**Exercise set:**
(a) Summarize the abstract on benznidazole in two sentences.
(b) In the abstract on benznidazole, how many electrons in total are involved in forming the hydroxylamine derivative?

**Passage shown:**
Voltammetric behavior of benznidazole at a DNA-electrochemical biosensor

Abstract

Benznidazole is a drug used commonly as a therapeutic agent against Chagas' disease in Brazil. To clarify the cytotoxic action of benznidazole the electrochemical reduction of benznidazole has been investigated using a DNA-electrochemical biosensor, prepared by modification of a glassy carbon electrode with DNA, and the results compared with reduction at a bare glassy carbon electrode. The dependence of peak potential with pH follows slopes of 59 and 52 mV per pH unit in acid media, respectively, which corresponds to a mechanism involving the same number of electrons and protons. In neutral and alkaline solution no significant dependence of peak potential with pH was found. During the electrochemical reduction of benznidazole the formation of the hydroxylamine derivative occurs, involving a total of four electrons. The potentials for reduction were less negative when using the DNA-modified glassy carbon electrode than at the bare glassy carbon electrode although the mechanism was the same, and at pH 7.51 the peak current was four times higher than that obtained with the bare electrode. The DNA-biosensor enabled pre-concentration of the drug onto the electrode surface and the in situ damage caused to the DNA on the electrode surface by the product of benznidazole reduction could be detected electrochemically. The results are in agreement with the hypothesis that the hydroxylamine derivative is the reactive species responsible for the cytotoxic action of benznidazole.

**Exercise data:**
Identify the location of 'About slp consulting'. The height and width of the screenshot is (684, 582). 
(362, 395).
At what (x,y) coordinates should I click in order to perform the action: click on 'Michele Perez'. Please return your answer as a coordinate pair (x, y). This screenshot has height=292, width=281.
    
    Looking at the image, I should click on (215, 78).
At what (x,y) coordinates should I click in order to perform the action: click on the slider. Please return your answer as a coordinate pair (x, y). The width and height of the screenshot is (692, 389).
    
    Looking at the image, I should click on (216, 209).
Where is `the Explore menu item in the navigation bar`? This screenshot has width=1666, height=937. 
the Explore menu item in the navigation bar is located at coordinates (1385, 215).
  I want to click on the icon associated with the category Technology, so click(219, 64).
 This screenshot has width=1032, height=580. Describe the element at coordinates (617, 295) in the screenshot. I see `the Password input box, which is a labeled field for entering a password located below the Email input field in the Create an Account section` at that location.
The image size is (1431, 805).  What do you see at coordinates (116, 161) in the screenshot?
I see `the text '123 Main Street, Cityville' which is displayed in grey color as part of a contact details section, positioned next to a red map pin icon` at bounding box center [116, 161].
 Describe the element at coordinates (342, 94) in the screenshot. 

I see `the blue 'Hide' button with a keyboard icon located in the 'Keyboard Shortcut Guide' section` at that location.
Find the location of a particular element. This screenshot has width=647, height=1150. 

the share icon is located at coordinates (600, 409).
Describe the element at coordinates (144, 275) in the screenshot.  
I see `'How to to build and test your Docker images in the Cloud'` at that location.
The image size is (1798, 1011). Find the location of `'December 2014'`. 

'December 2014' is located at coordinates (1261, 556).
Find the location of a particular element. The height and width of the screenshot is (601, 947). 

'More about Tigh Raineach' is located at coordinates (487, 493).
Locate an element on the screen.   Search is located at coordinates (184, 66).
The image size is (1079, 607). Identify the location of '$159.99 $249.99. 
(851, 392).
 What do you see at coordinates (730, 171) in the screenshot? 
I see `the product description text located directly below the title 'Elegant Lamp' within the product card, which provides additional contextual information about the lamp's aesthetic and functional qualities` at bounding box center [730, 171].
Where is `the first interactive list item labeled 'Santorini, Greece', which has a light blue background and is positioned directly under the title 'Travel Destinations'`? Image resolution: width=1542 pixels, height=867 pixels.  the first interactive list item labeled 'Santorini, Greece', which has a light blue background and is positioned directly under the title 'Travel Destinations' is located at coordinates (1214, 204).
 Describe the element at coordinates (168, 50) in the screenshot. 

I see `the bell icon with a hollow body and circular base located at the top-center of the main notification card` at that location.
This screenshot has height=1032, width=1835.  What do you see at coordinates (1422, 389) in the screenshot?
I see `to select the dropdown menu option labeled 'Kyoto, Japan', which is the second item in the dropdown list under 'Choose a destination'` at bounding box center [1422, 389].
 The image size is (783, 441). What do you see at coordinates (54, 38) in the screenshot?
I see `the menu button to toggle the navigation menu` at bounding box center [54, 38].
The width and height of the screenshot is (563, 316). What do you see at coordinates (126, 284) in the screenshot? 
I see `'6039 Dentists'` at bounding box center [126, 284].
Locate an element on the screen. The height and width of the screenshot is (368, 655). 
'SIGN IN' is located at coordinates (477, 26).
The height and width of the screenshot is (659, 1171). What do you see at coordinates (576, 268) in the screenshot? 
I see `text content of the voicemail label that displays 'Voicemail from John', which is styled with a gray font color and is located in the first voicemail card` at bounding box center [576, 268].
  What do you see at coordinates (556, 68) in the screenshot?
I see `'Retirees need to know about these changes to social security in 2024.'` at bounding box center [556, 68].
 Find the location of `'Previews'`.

**Responses per task:**
(a) The electrochemical reduction of benznidazole, a drug used against Chagas' disease in Brazil, was studied with a DNA-modified glassy carbon electrode and compared with a bare glassy carbon electrode, and it forms a hydroxylamine derivative in a four-electron process. The DNA-biosensor gave less negative reduction potentials, pre-concentrated the drug, and detected DNA damage by the reduction product, which supports the hypothesis that the hydroxylamine derivative causes the drug's cytotoxic action.

(b) Four electrons.